Поставив перед собой руки, словно держа тот самый японский саксофон, он быстро пробежался пальцами вверх-вниз по воображаемым кнопкам. Этим своим невежеством он, кажется, окончательно разочаровал продавца, но тот уже не мог остановиться:

― Ну, как же!? ― укоризненно воскликнул он. ― Помните, когда-то по рукам ходили дефицитные виниловые пластинки, у которых на этикетках было написано только два слова «Японский саксофон» ― и больше ничего: ни названия группы, ни имени композитора, ни фамилии саксофониста?..

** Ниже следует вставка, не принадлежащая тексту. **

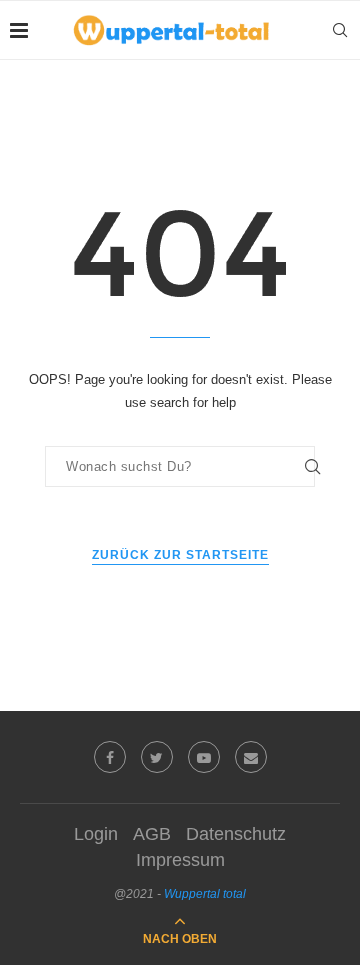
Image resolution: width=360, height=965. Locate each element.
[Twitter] (157, 757)
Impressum (180, 860)
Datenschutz (236, 834)
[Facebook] (110, 757)
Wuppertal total (205, 894)
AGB (152, 834)
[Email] (251, 757)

И тут Аркадий неожиданно для себя вспомнил: действительно, были такие пластинки. Их ещё все просили друг у друга послушать, предусмотрительно осведомляясь: «А у вас игла не царапает?». Помнится, друзья Аркадия посмеивались над окутывавшим запись инкогнито. Мол, когда опасаются подписывать какие-то тексты, это ещё можно понять. Но чтобы скрывать фамилию музыканта или композитора!.. И сразу столько приятных и тревожных воспоминаний всплыло в памяти Аркадия, словно ветер времени неожиданным порывом ворвался в ещё не покрывшийся паутиной забвения саксофон его души.

― Точно, были такие пластинки! ― оживился Аркадий. ― Даже какую-то мелодию сейчас припоминаю.

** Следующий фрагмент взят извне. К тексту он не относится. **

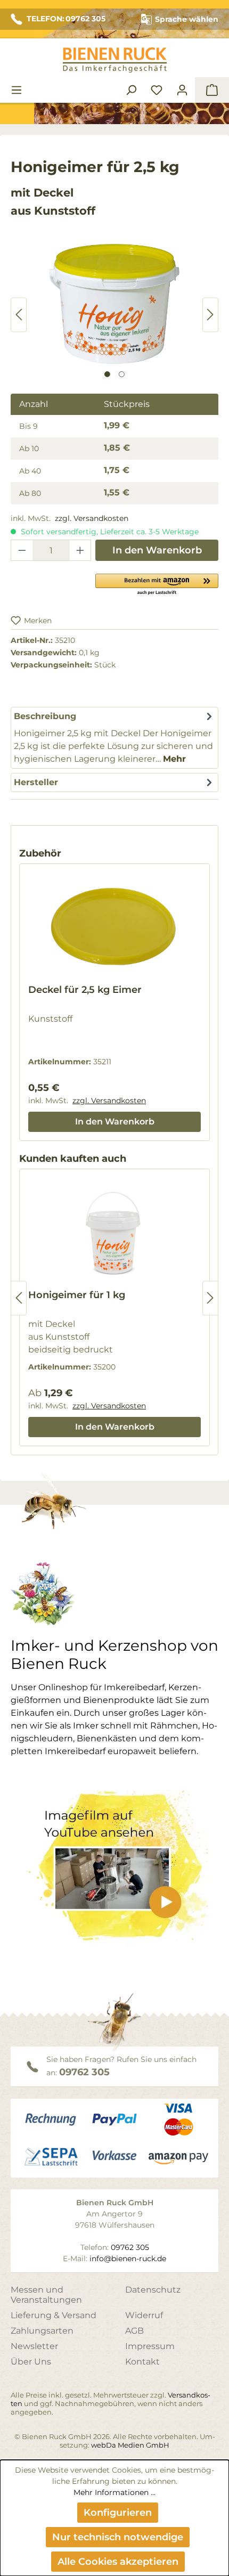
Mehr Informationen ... (114, 2492)
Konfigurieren (118, 2512)
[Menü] (16, 90)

― Ну вот! ― обрадовался киоскёр. ― Так здесь собраны записи с этих пластинок!

Он открыл футляр, осторожно извлёк оттуда чёрный под цвет винила диск с маленькой кругленькой красненькой, аккуратненькой такой этикеточкой, стилизованной под те, что наклеивались на старые пластинки, и бережно вставил его в дисковод музыкального центра. Из динамиков послышалось характерное для старых дисков шипение, и уже через несколько секунд Аркадий понял, что это и в самом деле был «японский саксофон».

― Беру! ― воскликнул он.

― Ага!? ― снова обрадовался продавец. ― Задело? Что я вам говорил! Будете слушать…

«…И плакать!» ― мысленно продолжил Аркадий, но продавец вместо этого сказал: «И поминать меня добрым словом». Он уложил диск в футляр и торжественно протянул покупателю, которому в этот момент так хотелось взглянуть на этикетку ― кто же, в конце концов, этот таинственный «японский саксофон». Но в киоске было не очень светло, а Аркадий не взял с собой очки, и, скорее всего, мелкий текст на маленькой этикетке прочесть не смог бы. Поблагодарив киоскёра, он торопливо сунул покупку в карман и поспешил домой. Там с нетерпением открыл футляр. На красненькой этикетке мелким шрифтом сообщалось, что это диск для одноразовой записи и что он «made in Taipei» (то бишь, не совсем из Японии). И больше ничего. Зато к пластиковой крышке футляра внизу была приклеена зеленоватая полоска бумаги, на которой от руки аккуратным почерком тоже было написано всего два слова…

― Я-пон-ский саксофон! ― в отчаянии воскликнул Аркадий, глядя на эту полоску бумаги. ― Я так никогда и не узнаю, кто это был!

И уже успокаивающимся тоном, в предчувствии ожидавшего его музыкального очарования, добавил:
― Впрочем, это, наверное, не самое главное.

Он сидел с закрытыми глазами, откинувшись на спинку кресла. Саксофон вздыхал, шептал и плакал, наполняя комнату чарующими бархатистыми звуками. На улице, барабаня по железному подоконнику, снова хлестал дождь. Сосед опять что-то прибивал к смежной стене. Этажом ниже по-прежнему лаяла собака. Но всё это для Аркадия уже не имело никакого значения.